When I first entered his classroom at Bonham Jr. High School in Temple, Texas, I couldn't believe that this man, Mr. Simmons, was my teacher. First of all, he was a male, the first male teacher I had ever had. And not only was he male but he was a giant bear of a man with a nose that looked like it had been broken several times. My own father was 6'5" tall and my mom 5'11', so I was used to being around lengthy people, but Mr. Simmons appeared to occlude the lights in the classroom. He must have weighed 270 pounds and he looked like he could still play for the Texas Aggies, the team for which he had been an All-American when he played college football, or for the Chicago Cardinals, the NFL team that subsequently drafted him. Somehow, just his shadow was heavy, and in my fertile, seventh-grade imagination, he didn't live so much as dwell in a lair --- a lair from which he observed the triflings of his students with his all-knowing, all-seeing eye. He was in total control of the class from the "git go" simply because nobody dared tempt fate. None of us was brave enough to rouse the beast that we all JUST KNEW would be released if so much as a note was passed or a spitball unleashed. Don't get me wrong: he was soft spoken and gentle. But that's because he could afford to be.

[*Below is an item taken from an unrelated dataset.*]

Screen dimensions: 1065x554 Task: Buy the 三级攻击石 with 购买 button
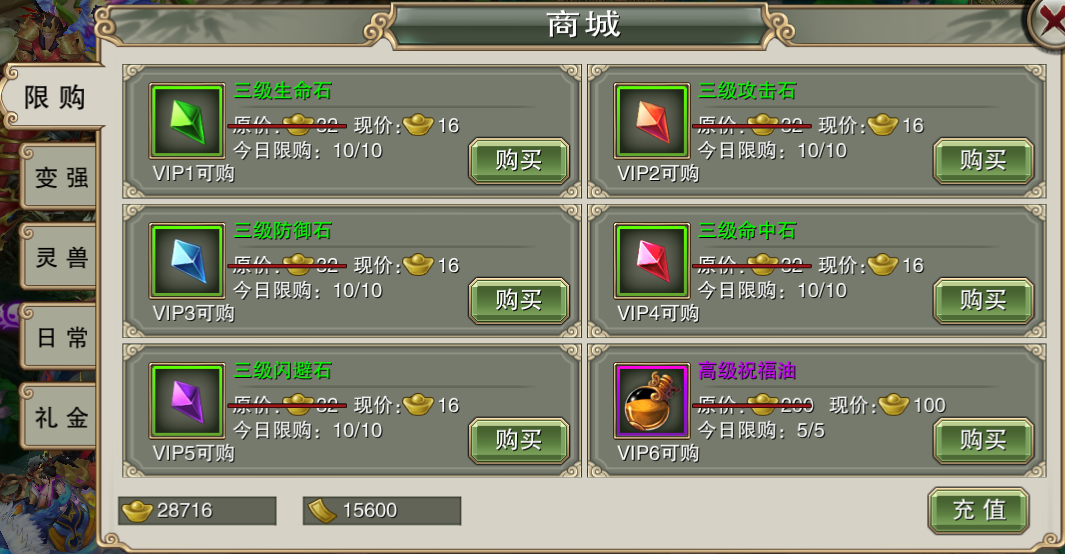click(983, 161)
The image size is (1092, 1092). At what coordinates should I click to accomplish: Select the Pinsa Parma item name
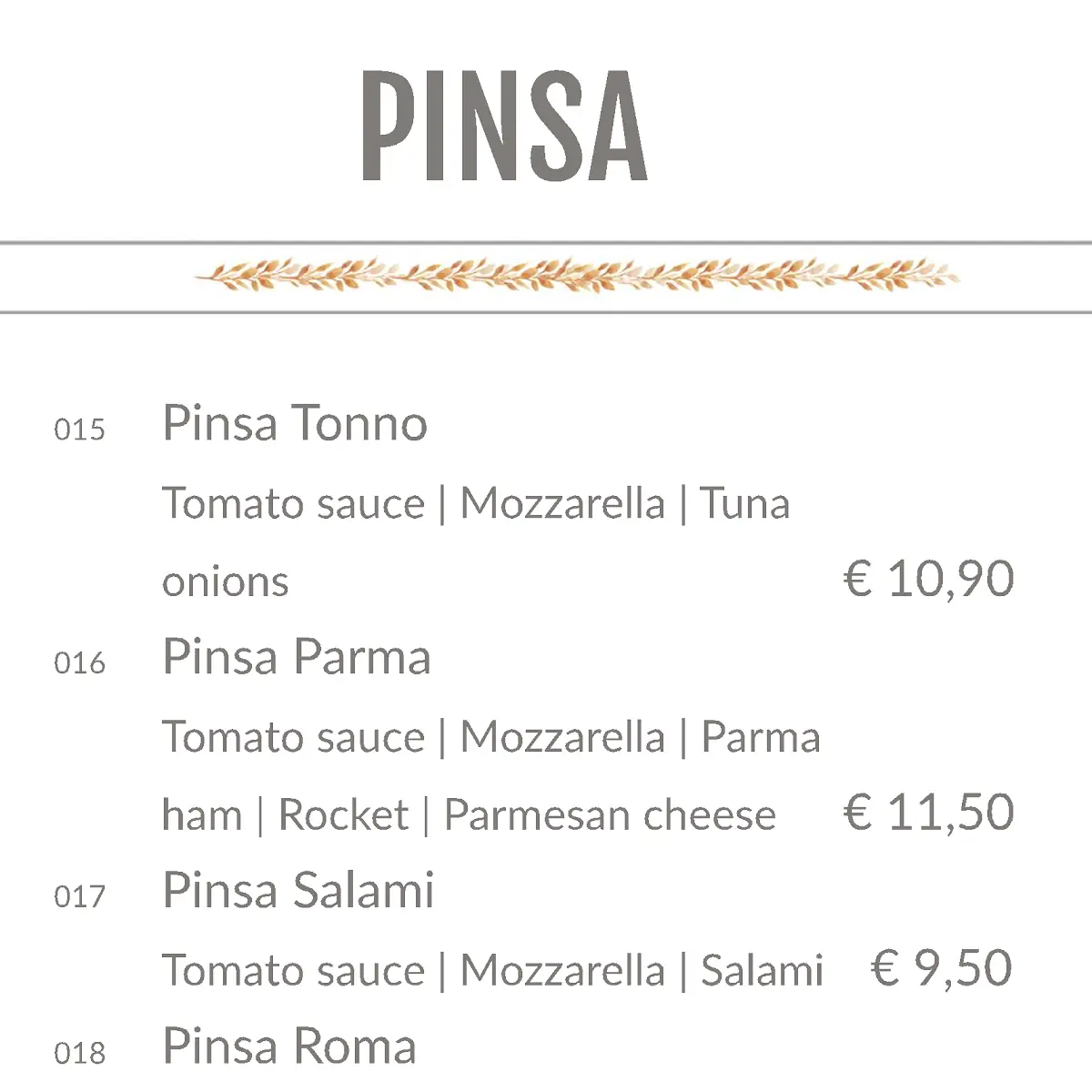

Mr. Simmons was also a great teacher. He had a method that I have never seen duplicated. At the beginning of the year he put every student's name on a separate index card. He would assign Texas history readings for homework. At the beginning of class each day he would shuffle those index cards like a Vegas card dealer. The lesson would begin. Mr. Simmons would be discussing some aspect of Texas history until he would come to a part that he regarded as important, something that any student who had done the reading would know but that was impossible to fake had the student NOT done the assignment, and he would say something like, "and the name of the river that David Crockett crossed when entering Texas was ....." , draw the top index card off the pile, and ask whoever's name was written on that card the name of that river. And if, in their whimsy and cruelty, the index card Gods had chosen you, you either knew the name of the river or you did not. If you got the answer right, he would smile, put a little check mark on the card, and go on. If you did not know the answer, he would frown, cut his thumb with a pen knife, and drip a little drop of blood onto the card, disappointed in you.

Okay, so I made that last part up. In actuality we never knew what mark he made to signify that you had failed or how those marks figured into the final grade. There were rumors, of course, but nobody could say with certainty. That is what made it so terrifying. You could see the unprepared kids sweating as he was shuffling those cards. One would think that the card shuffling would render it entirely a game of chance, but I swear there were kids who were not called upon the entire year, and others, like me, who were called upon three times in the first week.

So I lived the whole school year in fear of being embarrassed. Even more importantly I didn't want to let this man, this giant man, down. And you could see kids, the unprepared kids, dying as he shuffled those index cards. But I was not one of them. No sirree bob. I did my readings. And somewhere along the way I picked up a love of Texas history that remains with me to this day. I hated being in his class then but now I thank my lucky stars that he was my teacher. Isn't life funny that way?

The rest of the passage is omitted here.